Abstract: PO1432
Acute Hemodialysis Prescription in Severe Hyponatremia Patient
Session Information
- Fluid, Electrolyte, and Acid-Base Disorders: Clinical - 1
October 22, 2020 | Location: On-Demand
Abstract Time: 10:00 AM - 12:00 PM
Category: Trainee Case Report
- 902 Fluid, Electrolyte, and Acid-Base Disorders: Clinical
Authors
- Wardoyo, Yasmine, Rumah Sakit Dr Cipto Mangunkusumo, Central Jakarta, Indonesia
- Gaol, Donnie Lumban, Rumah Sakit Dr Cipto Mangunkusumo, Central Jakarta, Indonesia
- Siregar, Parlindungan, Rumah Sakit Dr Cipto Mangunkusumo, Central Jakarta, DKI Jakarta, Indonesia
Introduction
Severe hyponatremia in end-stage renal disease with fluid overload give rise to clinical dilemma.
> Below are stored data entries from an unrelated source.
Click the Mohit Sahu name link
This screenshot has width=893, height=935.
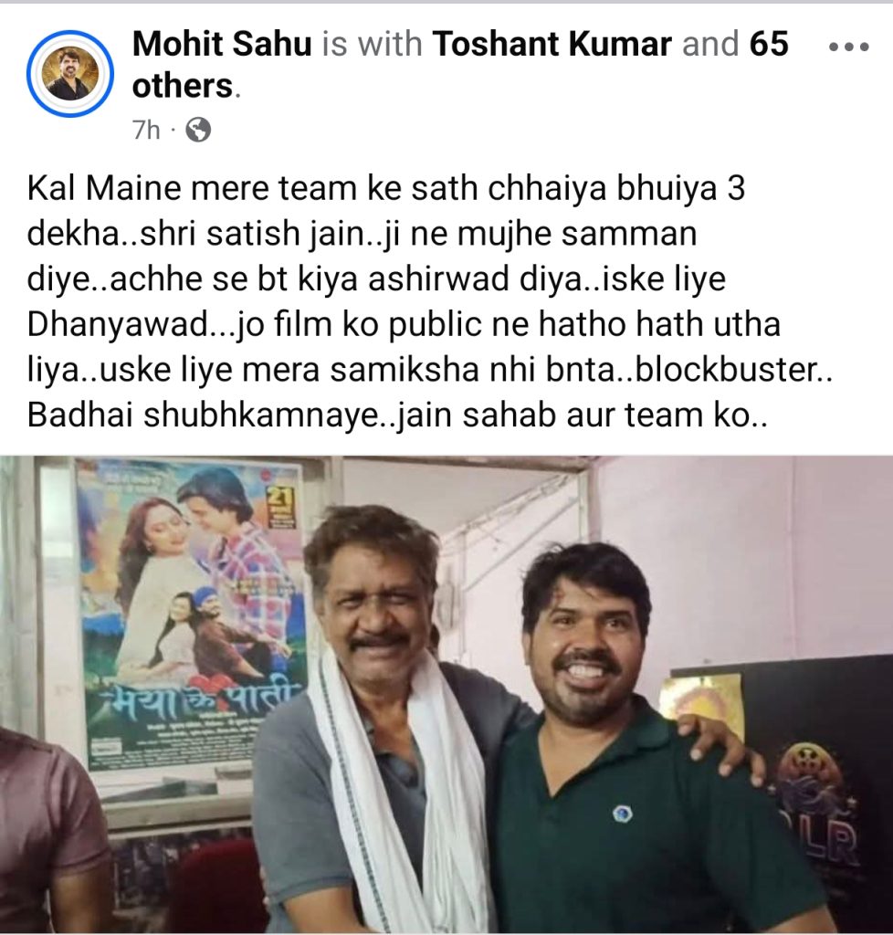coord(222,44)
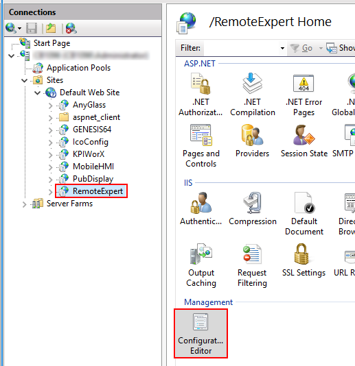Open the Authentication feature icon
The height and width of the screenshot is (366, 355).
click(x=201, y=209)
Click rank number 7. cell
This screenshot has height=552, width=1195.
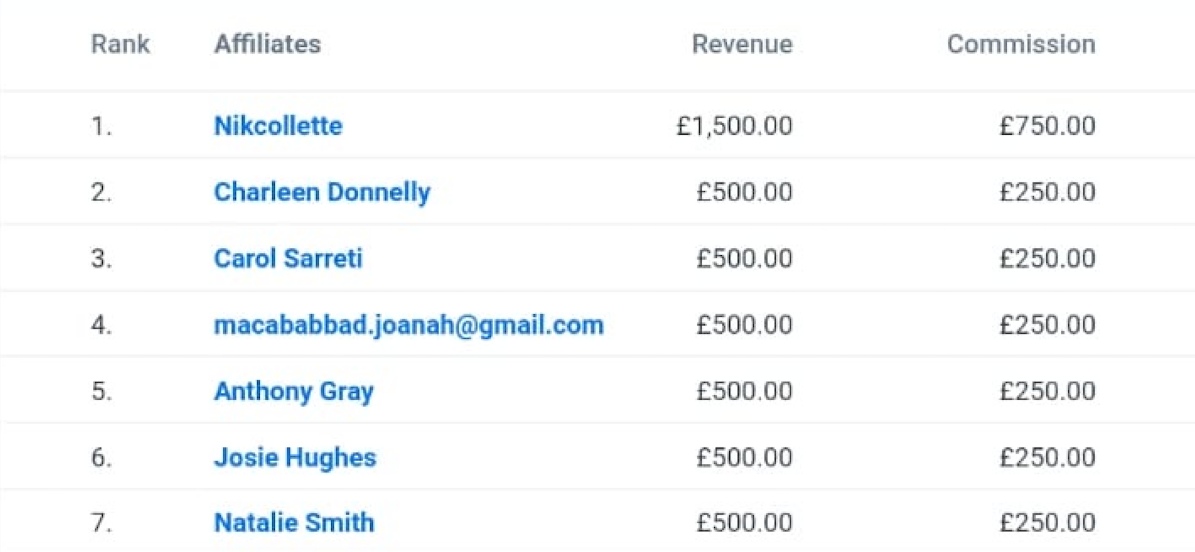[102, 522]
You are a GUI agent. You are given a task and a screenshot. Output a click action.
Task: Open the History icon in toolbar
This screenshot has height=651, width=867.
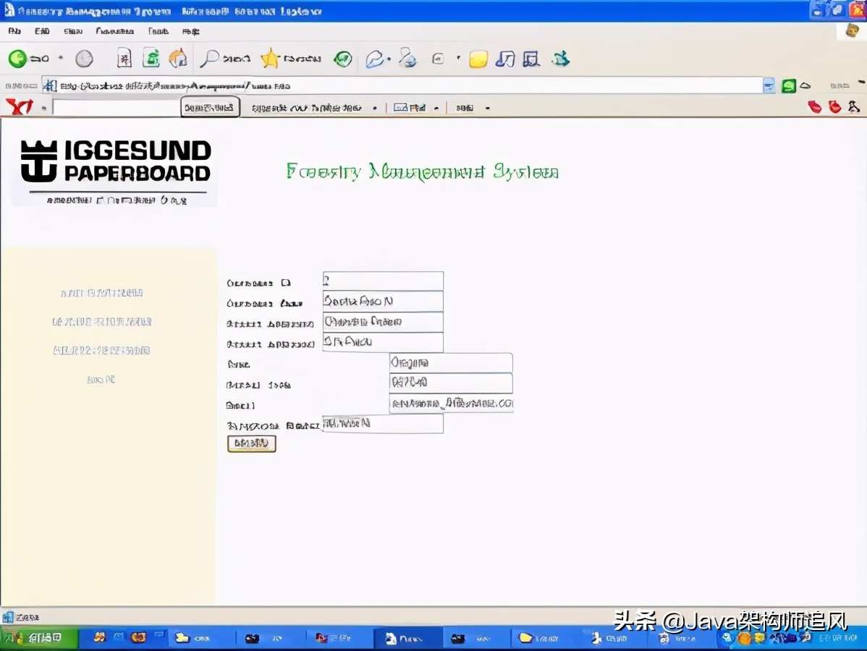tap(342, 59)
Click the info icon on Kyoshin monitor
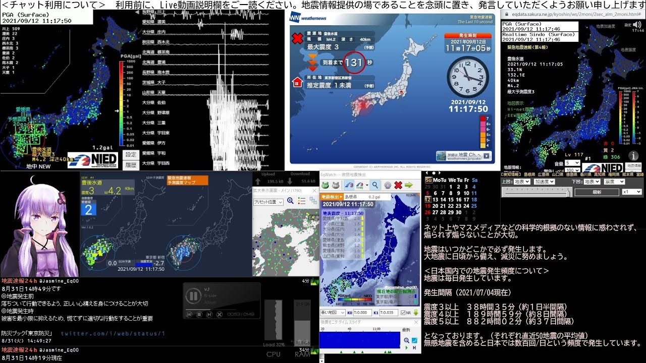Image resolution: width=646 pixels, height=363 pixels. 633,156
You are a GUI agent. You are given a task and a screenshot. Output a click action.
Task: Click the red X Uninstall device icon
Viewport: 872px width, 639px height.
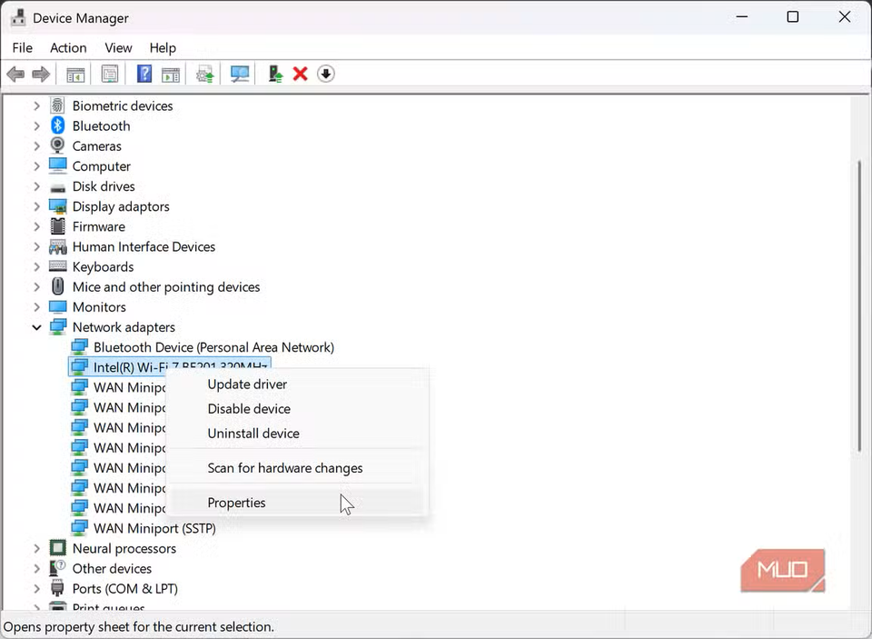(301, 74)
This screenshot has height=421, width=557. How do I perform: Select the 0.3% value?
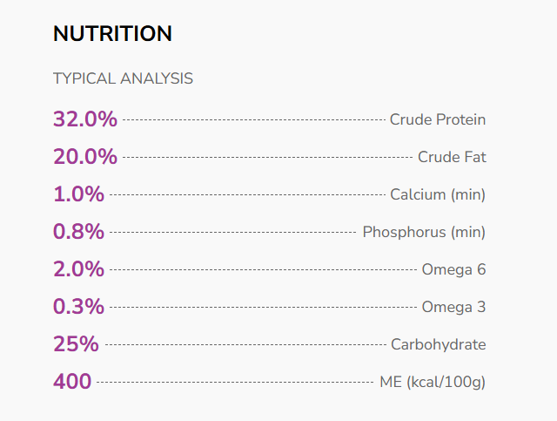78,307
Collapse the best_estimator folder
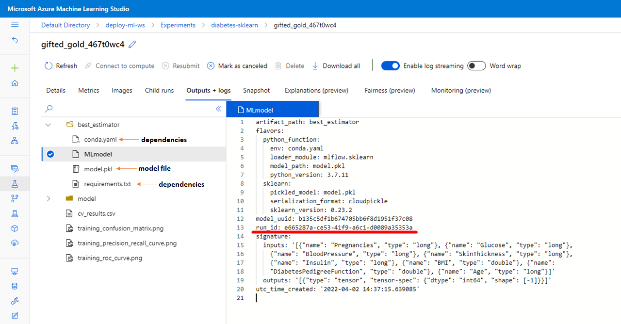Image resolution: width=621 pixels, height=324 pixels. 48,125
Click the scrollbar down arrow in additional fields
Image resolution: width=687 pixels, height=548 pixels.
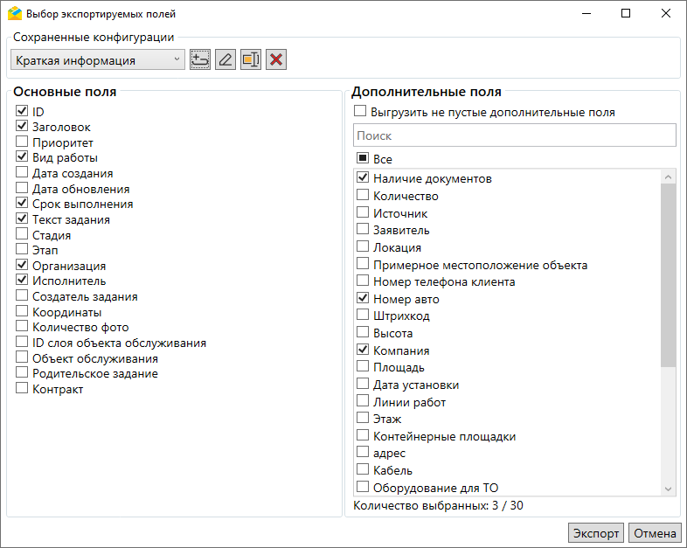(x=669, y=489)
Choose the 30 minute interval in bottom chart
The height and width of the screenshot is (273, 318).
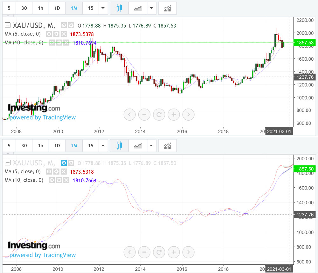click(24, 146)
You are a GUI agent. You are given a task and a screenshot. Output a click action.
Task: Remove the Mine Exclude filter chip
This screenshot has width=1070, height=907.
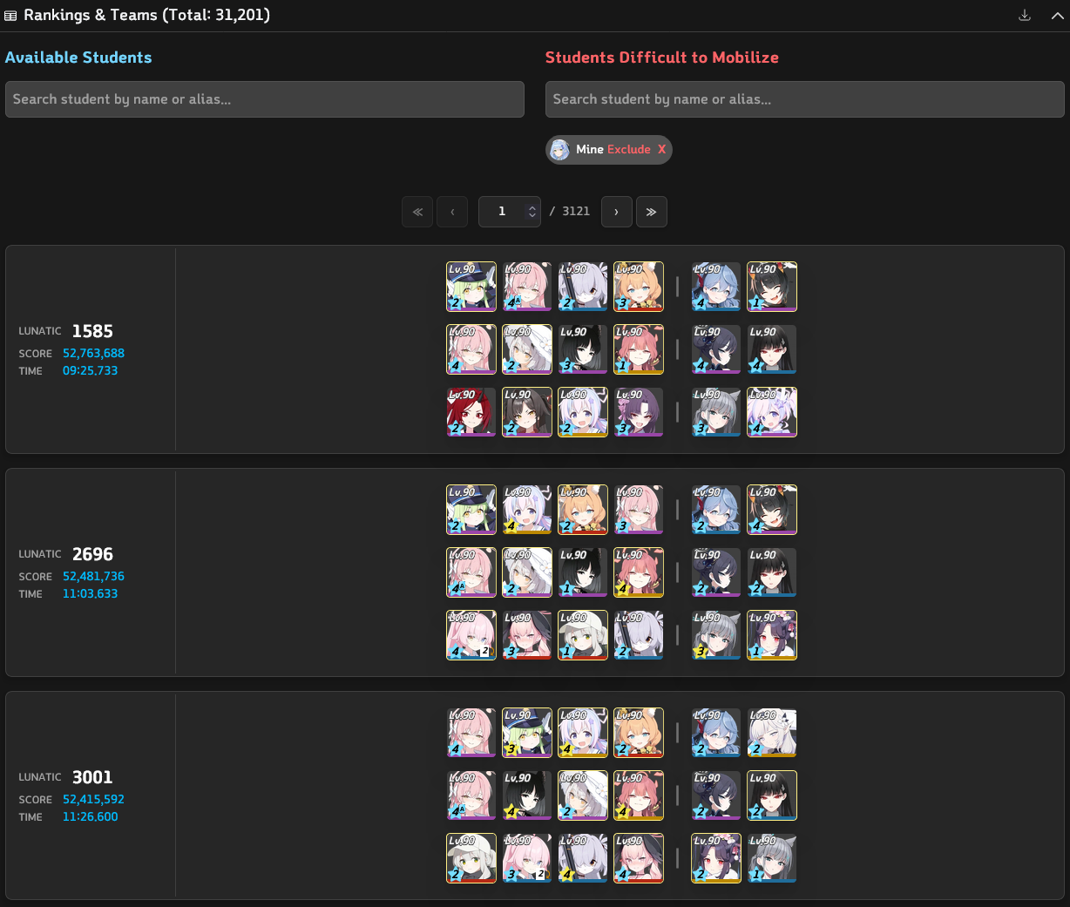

Dialysis and ultrafiltration are needed to reduce uremic toxins and fluid overload, yet there is a danger of osmotic demyelination syndrome if blood sodium level rapidly increase above the permissible range.
Case Description
60 years old male patient was admitted with acute pulmonary oedema due to chronic kidney disease. He came with ureum 140 mg/dl, creatinin 20.3 mg/dl and had severe hyponatremia 94 mEq/L. He underwent hemodialysis with low blood flow rate (50 ml/min) and low dialysate sodium (130 mEq/L). Second hemodialysis was done with blood flow rate 100 ml/min and dialysate sodium 130 mEq/L. With this approach, we succeeded in increasing sodium gradually, not exceeding the limit of 10 mEq/day.
Discussion
In order to avoid rapid increment of serum sodium level, the sodium in dialysate can be set as low as possible to 130 mEq/L. We aim to limit the increment of serum Na to 10 mEq/day. Since the patient’s total body water is approximately 36 L, an increase of 3 mEq/L/hour during 3-hour dialysis session would require a transfer of 108 mEq of Na per hour or total 324 mEq. We set a very slow blood flow rate, set dialysate rate to 800 ml/min and we assume that there is a 100% equilibration of Na between the patient’s blood and the dialysate, resulting in net transfer of 36 mEq Na (Nadialysate - Naserum) to each liter of blood that flow through the dialyzer. As the desired total Na transfer was 324 mEq, and 36 mEq would be added for every litre of blood dialyzed, we estimated that 9000 ml of blood needed to be dialyzed. The amount of blood divided by 3 hour hemodialysis treatment time leads to a blood flow rate 50 ml/min. With this approach, post dialysis sodium level increase 10 mEq/L. Similar approach gave similar finding in second hemodialysis. In conclusion, hemodialysis in severe hyponatremia patient needs several modifications in order to limit the increment of sodium within safe and permissible range.